Ada 2 hal pula yang terbersit di benak Jisoo ketika mendapati Haein berada di jarak pandangnya.

Pertama, laki-laki ini tak pernah berhenti membuat Jisoo terkesima. Ada suatu hal berbeda—mungkin auranya, yang menjadikan Haein tampak berbeda dari laki-laki lain yang pernah dikenal Jisoo.

Aura itu, menguncinya. Mengunci pandangnya agar Jisoo hanya terfokus pada diri laki-laki ini.

Seperti kali pertama keduanya bertemu. Hari itu, 2 tahun yang lalu.

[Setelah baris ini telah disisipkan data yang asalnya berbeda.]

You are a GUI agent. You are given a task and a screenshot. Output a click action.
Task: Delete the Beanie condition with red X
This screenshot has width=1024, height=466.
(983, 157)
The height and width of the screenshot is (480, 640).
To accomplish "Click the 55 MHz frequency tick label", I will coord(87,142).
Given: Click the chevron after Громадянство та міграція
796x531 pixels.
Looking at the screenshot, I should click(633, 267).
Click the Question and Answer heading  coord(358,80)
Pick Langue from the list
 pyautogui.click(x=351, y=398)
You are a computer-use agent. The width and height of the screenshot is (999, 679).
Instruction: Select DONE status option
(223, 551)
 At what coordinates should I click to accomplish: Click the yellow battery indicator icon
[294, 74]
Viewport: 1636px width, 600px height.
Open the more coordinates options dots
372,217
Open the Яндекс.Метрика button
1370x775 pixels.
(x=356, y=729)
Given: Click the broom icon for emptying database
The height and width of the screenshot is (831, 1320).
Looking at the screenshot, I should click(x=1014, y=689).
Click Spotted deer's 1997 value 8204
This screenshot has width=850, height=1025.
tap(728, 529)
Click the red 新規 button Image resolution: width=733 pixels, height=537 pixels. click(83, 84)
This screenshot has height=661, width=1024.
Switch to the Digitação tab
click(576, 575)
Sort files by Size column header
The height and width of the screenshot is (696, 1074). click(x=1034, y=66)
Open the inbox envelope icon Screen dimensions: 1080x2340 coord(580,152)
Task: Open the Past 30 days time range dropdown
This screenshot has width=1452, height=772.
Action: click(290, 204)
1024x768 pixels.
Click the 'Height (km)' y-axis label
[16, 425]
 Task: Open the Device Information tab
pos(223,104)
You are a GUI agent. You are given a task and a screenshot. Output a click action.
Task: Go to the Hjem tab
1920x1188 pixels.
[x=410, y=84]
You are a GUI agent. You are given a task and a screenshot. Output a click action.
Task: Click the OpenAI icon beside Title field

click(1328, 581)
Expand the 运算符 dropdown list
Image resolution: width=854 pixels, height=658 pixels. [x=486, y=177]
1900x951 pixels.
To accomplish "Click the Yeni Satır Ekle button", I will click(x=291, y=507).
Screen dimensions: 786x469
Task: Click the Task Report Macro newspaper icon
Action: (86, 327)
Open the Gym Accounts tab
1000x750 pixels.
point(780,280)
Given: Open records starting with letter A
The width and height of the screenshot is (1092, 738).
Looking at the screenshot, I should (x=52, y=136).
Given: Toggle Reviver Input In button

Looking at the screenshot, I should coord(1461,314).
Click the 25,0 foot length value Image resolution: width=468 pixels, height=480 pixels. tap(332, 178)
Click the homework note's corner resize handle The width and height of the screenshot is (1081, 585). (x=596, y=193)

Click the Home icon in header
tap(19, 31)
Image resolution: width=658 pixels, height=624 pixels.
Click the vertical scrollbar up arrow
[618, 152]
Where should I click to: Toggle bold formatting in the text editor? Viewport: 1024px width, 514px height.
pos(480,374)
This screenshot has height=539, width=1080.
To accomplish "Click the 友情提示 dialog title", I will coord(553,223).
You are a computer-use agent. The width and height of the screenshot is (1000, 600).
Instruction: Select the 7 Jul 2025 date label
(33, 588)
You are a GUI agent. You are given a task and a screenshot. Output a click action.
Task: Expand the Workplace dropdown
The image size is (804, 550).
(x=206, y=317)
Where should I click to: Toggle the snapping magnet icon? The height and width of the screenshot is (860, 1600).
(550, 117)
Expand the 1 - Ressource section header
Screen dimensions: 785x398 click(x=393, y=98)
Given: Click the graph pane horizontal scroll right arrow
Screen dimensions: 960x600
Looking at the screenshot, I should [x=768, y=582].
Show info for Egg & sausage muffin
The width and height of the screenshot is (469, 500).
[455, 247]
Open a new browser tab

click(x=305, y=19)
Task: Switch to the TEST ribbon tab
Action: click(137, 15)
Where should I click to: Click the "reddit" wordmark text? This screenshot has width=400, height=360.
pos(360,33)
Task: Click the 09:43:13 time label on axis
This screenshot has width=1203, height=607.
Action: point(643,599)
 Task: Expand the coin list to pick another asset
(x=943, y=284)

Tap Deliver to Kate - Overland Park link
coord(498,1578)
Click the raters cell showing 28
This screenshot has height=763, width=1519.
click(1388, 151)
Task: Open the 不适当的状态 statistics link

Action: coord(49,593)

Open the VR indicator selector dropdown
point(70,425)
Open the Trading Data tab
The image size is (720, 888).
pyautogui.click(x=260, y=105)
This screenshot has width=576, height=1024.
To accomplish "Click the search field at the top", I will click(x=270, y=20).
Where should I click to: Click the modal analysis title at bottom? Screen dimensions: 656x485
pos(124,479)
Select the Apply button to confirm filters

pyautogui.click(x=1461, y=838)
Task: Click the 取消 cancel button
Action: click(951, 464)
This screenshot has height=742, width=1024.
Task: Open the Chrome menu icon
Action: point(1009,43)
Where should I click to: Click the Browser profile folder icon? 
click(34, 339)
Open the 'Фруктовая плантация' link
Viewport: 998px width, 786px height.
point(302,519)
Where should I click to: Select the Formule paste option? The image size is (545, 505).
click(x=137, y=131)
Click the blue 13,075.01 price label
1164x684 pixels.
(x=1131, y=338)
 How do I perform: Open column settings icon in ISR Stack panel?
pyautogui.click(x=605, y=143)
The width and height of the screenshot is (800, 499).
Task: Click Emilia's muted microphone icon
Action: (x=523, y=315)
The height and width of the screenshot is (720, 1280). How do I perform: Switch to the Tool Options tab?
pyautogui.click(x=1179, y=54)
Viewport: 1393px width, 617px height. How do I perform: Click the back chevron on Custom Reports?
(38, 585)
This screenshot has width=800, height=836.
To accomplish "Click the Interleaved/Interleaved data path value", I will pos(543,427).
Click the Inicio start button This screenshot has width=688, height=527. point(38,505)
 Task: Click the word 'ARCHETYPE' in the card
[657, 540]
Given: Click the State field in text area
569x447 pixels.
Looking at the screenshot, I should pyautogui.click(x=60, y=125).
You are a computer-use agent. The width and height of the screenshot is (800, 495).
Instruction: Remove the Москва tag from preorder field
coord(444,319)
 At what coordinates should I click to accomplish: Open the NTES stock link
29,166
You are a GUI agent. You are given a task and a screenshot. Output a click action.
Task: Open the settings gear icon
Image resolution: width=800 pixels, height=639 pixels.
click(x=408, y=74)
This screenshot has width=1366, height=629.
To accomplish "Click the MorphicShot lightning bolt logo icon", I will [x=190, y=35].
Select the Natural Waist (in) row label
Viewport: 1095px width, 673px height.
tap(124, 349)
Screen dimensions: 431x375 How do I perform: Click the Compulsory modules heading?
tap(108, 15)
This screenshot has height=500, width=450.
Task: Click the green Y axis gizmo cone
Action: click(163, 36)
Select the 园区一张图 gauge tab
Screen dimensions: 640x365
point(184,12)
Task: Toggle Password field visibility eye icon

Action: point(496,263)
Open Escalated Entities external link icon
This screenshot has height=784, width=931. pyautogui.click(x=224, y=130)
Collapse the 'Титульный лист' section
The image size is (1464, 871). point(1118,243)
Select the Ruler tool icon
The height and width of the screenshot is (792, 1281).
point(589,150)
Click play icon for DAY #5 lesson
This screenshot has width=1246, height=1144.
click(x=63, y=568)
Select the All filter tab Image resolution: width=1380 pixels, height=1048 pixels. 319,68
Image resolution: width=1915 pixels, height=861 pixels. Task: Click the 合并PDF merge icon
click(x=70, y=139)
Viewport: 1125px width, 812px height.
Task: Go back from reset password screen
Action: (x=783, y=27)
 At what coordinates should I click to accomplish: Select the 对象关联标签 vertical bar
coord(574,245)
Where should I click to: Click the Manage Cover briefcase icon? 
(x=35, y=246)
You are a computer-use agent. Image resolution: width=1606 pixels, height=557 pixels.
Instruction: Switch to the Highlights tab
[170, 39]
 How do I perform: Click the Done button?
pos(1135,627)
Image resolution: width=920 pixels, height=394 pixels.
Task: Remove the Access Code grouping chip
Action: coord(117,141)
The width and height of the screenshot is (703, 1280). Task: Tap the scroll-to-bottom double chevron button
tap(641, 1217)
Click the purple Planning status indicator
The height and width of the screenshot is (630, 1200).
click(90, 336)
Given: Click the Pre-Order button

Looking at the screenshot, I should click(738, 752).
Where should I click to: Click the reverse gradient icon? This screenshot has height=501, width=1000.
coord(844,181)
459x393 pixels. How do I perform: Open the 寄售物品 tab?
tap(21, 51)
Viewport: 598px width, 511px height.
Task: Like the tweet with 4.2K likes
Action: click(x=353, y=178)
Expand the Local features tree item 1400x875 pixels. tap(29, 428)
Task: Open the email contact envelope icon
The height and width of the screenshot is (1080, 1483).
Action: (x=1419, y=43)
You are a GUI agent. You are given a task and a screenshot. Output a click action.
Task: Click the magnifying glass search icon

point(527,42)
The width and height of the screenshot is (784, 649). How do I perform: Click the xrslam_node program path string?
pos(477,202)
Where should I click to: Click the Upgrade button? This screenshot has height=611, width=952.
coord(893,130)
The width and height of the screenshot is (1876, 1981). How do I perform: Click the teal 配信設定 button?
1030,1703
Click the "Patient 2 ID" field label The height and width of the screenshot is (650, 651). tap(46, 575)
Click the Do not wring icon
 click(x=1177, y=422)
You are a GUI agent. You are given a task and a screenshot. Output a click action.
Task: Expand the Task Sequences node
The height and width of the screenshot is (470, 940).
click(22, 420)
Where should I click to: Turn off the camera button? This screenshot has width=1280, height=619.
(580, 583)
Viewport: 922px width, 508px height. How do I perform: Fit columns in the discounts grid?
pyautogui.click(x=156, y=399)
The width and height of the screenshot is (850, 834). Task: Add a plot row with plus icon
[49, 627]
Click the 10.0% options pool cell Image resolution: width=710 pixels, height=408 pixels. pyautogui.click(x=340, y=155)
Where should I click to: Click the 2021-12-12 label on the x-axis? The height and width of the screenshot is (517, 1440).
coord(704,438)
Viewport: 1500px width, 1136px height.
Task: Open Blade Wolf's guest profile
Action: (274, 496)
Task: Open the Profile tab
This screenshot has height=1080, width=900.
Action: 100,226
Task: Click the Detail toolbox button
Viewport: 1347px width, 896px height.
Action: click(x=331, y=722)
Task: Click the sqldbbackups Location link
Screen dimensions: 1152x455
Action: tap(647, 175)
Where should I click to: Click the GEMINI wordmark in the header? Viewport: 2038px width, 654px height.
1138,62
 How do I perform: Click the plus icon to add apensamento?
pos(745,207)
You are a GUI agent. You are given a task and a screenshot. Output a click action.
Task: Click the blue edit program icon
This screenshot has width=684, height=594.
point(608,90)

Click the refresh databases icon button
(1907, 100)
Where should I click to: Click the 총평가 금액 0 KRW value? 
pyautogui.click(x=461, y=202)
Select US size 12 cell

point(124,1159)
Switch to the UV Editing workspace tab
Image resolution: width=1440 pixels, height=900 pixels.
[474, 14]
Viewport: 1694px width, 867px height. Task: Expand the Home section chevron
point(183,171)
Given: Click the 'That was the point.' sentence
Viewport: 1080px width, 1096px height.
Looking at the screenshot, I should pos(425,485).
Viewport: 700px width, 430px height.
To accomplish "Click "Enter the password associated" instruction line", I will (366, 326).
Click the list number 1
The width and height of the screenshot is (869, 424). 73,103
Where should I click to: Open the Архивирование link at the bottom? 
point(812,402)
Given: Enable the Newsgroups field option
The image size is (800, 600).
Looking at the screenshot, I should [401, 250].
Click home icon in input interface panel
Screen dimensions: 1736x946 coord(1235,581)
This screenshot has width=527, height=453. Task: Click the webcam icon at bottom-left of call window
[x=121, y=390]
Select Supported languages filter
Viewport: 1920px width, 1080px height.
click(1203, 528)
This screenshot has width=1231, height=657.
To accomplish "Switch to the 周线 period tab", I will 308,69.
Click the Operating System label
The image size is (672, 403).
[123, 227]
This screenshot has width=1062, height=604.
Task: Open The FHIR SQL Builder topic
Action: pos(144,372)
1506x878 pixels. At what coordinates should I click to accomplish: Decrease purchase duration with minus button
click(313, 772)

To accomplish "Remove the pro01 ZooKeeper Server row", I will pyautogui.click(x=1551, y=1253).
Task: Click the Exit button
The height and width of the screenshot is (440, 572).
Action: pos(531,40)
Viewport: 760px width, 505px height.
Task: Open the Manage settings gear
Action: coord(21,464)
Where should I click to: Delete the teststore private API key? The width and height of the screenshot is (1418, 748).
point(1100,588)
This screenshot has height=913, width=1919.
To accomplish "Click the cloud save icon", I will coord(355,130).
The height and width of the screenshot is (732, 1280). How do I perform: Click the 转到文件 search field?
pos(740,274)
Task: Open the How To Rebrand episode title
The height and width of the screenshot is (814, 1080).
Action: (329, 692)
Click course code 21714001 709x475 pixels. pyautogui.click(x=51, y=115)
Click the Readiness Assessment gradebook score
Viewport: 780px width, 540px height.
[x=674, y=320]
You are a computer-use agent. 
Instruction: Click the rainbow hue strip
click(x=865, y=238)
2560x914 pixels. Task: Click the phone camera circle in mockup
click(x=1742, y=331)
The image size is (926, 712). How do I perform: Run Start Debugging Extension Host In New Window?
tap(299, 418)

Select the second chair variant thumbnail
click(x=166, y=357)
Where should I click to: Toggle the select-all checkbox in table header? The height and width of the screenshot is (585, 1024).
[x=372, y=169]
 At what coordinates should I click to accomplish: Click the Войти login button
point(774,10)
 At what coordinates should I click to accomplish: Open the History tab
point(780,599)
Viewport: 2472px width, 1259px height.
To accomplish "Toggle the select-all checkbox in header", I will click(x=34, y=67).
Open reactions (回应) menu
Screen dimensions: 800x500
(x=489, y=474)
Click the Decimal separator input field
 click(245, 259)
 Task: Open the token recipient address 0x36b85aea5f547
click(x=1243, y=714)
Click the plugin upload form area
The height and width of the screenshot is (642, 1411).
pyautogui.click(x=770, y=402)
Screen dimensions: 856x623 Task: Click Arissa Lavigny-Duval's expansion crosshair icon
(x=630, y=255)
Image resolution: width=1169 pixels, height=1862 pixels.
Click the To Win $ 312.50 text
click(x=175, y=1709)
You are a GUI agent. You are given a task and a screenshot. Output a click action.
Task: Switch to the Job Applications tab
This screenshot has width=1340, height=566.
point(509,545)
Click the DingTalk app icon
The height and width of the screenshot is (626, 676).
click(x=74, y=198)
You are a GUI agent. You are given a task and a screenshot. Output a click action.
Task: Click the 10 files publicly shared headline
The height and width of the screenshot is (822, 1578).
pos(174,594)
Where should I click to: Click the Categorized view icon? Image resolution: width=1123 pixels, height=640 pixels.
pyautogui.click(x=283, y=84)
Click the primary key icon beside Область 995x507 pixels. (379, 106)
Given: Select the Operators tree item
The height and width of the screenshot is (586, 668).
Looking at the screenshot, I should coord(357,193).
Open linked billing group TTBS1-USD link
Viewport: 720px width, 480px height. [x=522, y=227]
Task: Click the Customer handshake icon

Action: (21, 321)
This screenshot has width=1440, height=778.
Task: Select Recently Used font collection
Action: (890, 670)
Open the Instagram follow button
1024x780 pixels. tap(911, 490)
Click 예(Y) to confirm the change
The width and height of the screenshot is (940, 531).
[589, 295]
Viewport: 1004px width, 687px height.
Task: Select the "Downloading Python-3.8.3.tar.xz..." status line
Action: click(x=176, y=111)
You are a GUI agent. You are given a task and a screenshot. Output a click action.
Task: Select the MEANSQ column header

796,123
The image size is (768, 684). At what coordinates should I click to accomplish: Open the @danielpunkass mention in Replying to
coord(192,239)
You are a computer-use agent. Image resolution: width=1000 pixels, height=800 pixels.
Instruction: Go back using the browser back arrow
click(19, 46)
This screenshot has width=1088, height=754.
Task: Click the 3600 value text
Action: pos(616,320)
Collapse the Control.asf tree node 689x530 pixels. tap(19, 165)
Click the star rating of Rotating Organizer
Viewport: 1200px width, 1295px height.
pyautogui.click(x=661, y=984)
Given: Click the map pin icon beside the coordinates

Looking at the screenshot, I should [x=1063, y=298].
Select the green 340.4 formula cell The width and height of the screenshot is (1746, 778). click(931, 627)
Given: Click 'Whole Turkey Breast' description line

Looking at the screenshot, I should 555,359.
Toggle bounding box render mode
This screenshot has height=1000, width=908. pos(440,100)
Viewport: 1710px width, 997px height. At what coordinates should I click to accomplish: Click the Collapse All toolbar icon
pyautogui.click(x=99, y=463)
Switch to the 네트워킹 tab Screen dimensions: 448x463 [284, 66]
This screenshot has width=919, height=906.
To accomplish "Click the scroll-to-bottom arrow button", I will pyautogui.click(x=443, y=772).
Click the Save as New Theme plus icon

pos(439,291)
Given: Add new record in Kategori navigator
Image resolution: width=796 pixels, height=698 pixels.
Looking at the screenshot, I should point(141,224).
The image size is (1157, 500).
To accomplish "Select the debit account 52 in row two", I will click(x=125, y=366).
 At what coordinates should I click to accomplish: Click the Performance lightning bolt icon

Haein memasuki aula besar, lokasi keduanya dan nyaris seluruh kru dan aktor melakukan pembacaan naskah pertama mereka. Haein tiba dengan pakaian serba hitam. Lucu bagi Jisoo bagaimana laki-laki ini benar-benar berusaha mewujudkan sosok Sooho dalam dirinya.

Dia tampak misterius, namun satu senyuman yang terbentuk di wajah Haein ketika keduanya saling beradu pandang—ya, beradu pandang untuk pertama kalinya, membuat Jisoo terhenyak. Dia bukan Sooho. Laki-laki ini tetap lah seorang Jung Haein. Jung Haein dan seluruh aura kewibawaan serta penuh karismanya. Jisoo berusaha menyangkal bahwa pada momen itu, seluruh pembawaan dan tatapan mata Haein, telah membuatnya menghentikan napas sejenak.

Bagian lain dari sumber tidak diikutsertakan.